I would say that is the least important thing. The reason is that we know that there is no problem in choosing a different blood type donor, so it won’t harm the baby and it won’t cause any problem during the pregnancy. What we try to do is, for example, if both patients are 0 positive, the baby has to be 0 positive if they have a baby with their own eggs and sperm. But, it’s impossible to have a baby with A blood type if yours is 0, so we always try to match the blood type because many patients prefer not to say that they have undergone any kind of treatment, and they prefer not to tell anyone that the baby came from egg donation or sperm donor treatments. That’s the reason why we match the blood type, it’s different when both patients have a negative blood type, I mean A negative, 0 negative, so it’s important to try to find a negative blood type donor to try to avoid any problems during the pregnancy. In general, the blood type is important, but it’s not the most important thing to consider.
Imagine that we have a perfect match donor, but the blood type is different from her. We ask our patient and say we have a perfect donor for you, but maybe the blood type is different so it won’t cause any problem to the baby, and the patients can decide if they want to go on with that donor or if they prefer to wait until we have a let’s say a different donor with the same blood type. It’s not a very common situation because it’s very unlikely not to find a suitable donor because of the blood type but in some specific situations, everything can happen.

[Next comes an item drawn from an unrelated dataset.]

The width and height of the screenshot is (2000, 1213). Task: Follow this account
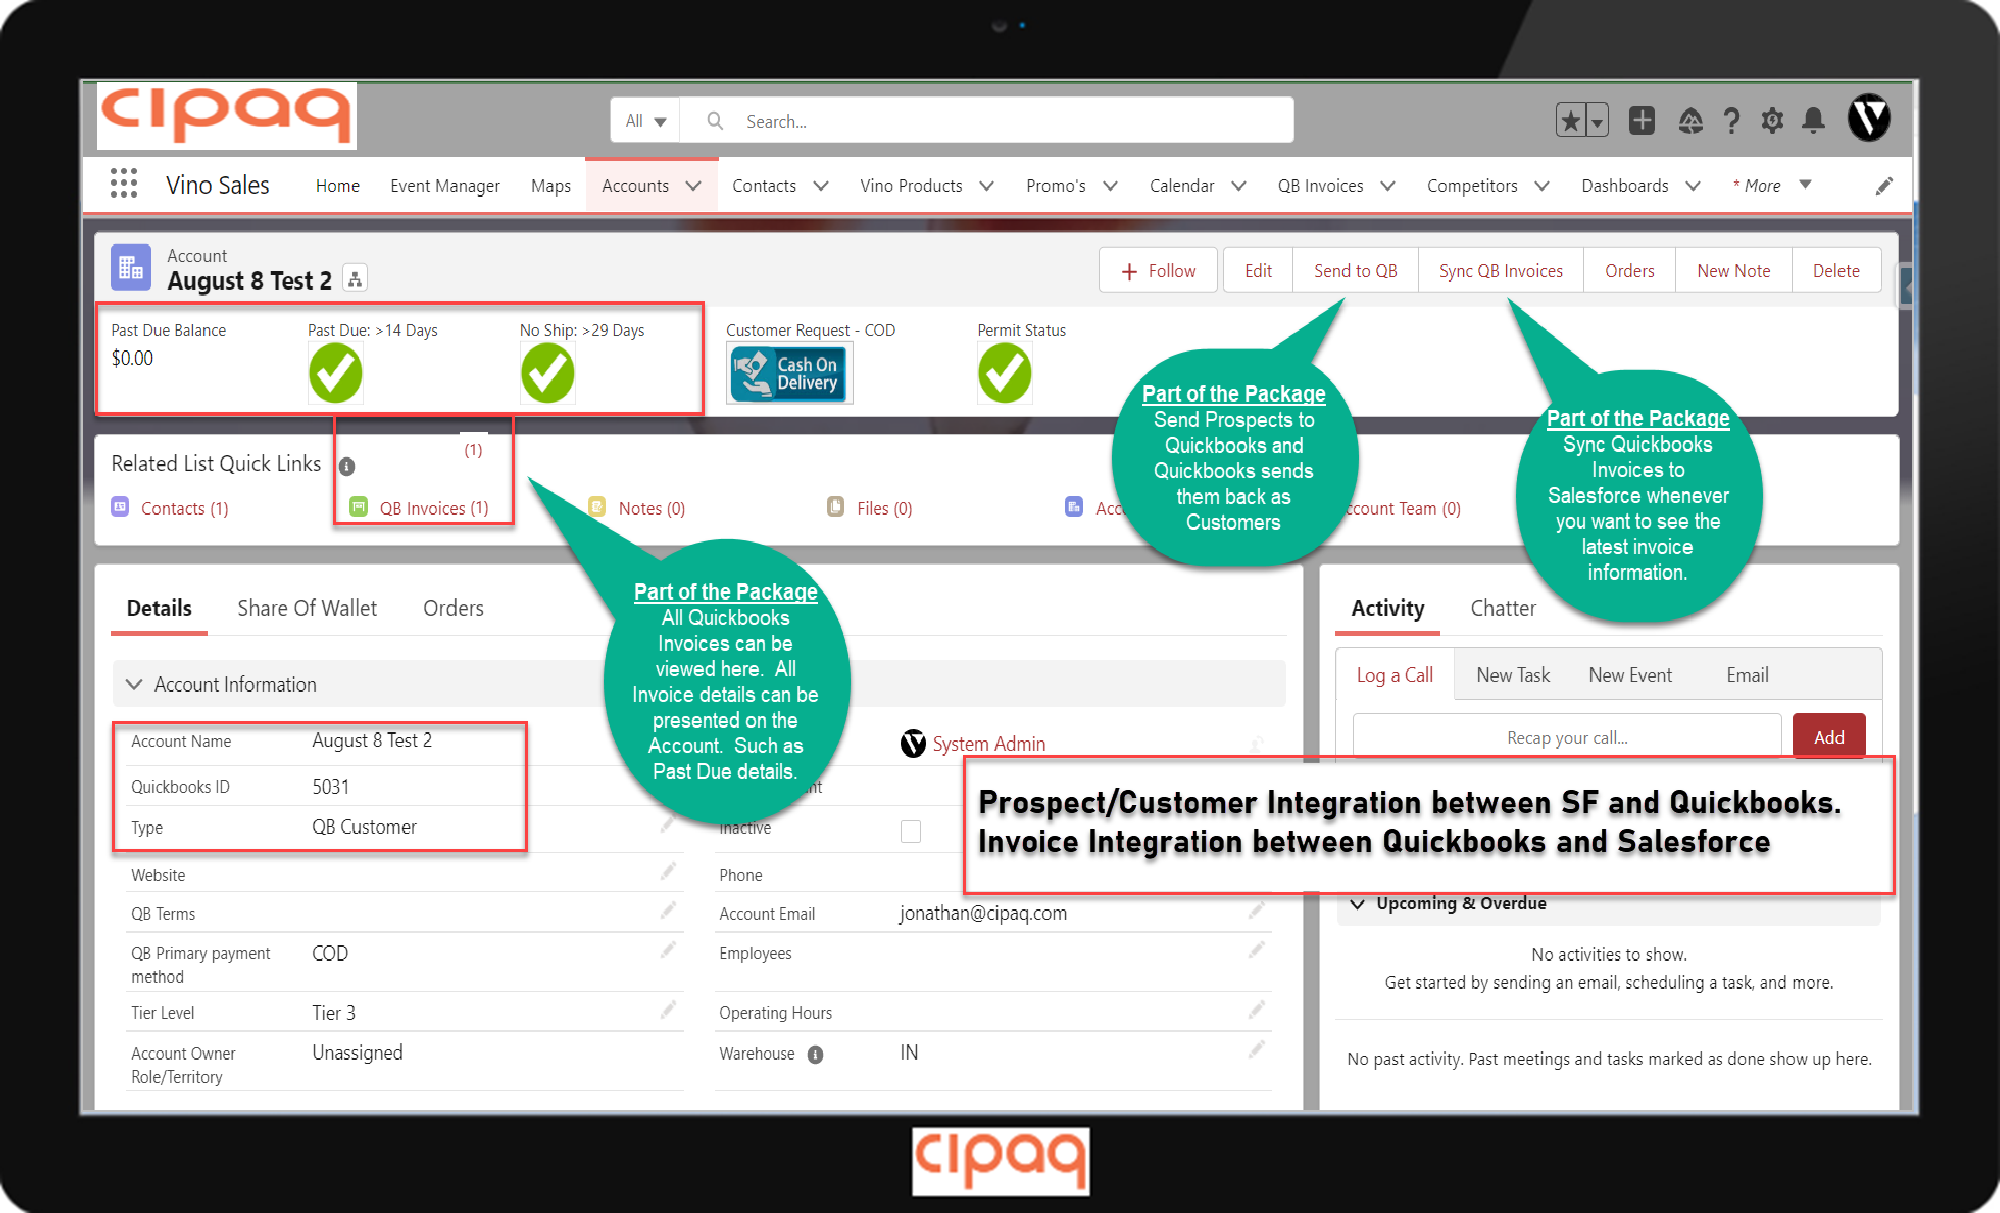pyautogui.click(x=1157, y=270)
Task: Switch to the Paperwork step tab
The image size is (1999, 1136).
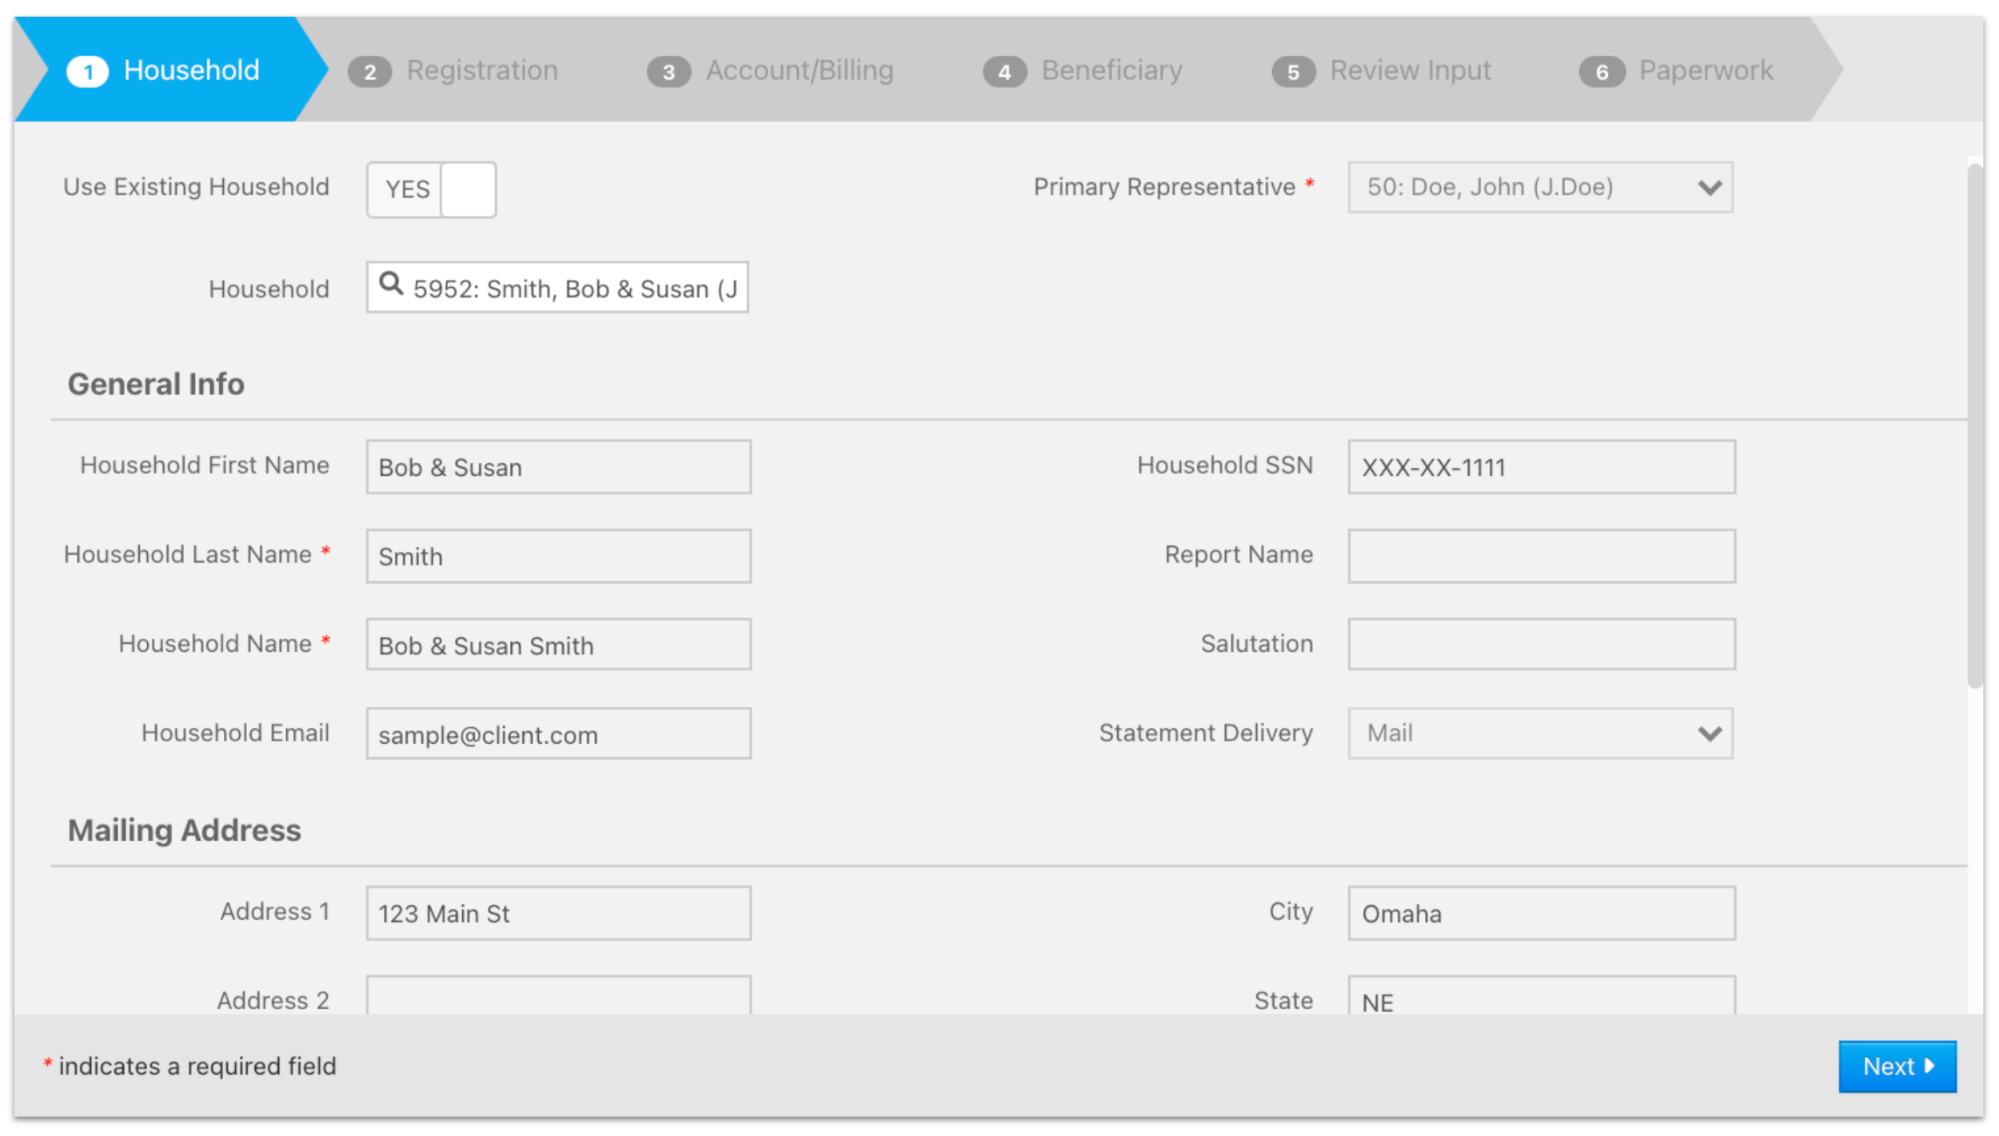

The implantation rate depending on the treatment that the patient will choose, but it is around 65 to 68% in general. Depending on the age and the medical and previous conditions of the baby, the live birth success rate may change, so it’s not the same to get pregnant in the first attempt if you are 40 years old than if you had previous miscarriages, and you are around 50 years old, the live birth success rate may decrease. In general, the implantation rate is around 65%.
At this moment, both pregnancy rates are almost the same, so in Clinica Tambre, the first embryo transfer is normally done with a fresh embryo, and then the other embryos are kept for the future. I would say that day by day, both pregnancy rates are really close to each other. Nowadays, there is a slightly higher pregnancy rate with fresh embryo transfer than with frozen ones.
We recommend coming for a first consultation to take advantage and do all the tests that could be needed. Many patients prefer to do all the tests in their home country and just come for the embryo transfers, so I would say that you just need to come once or twice, not more.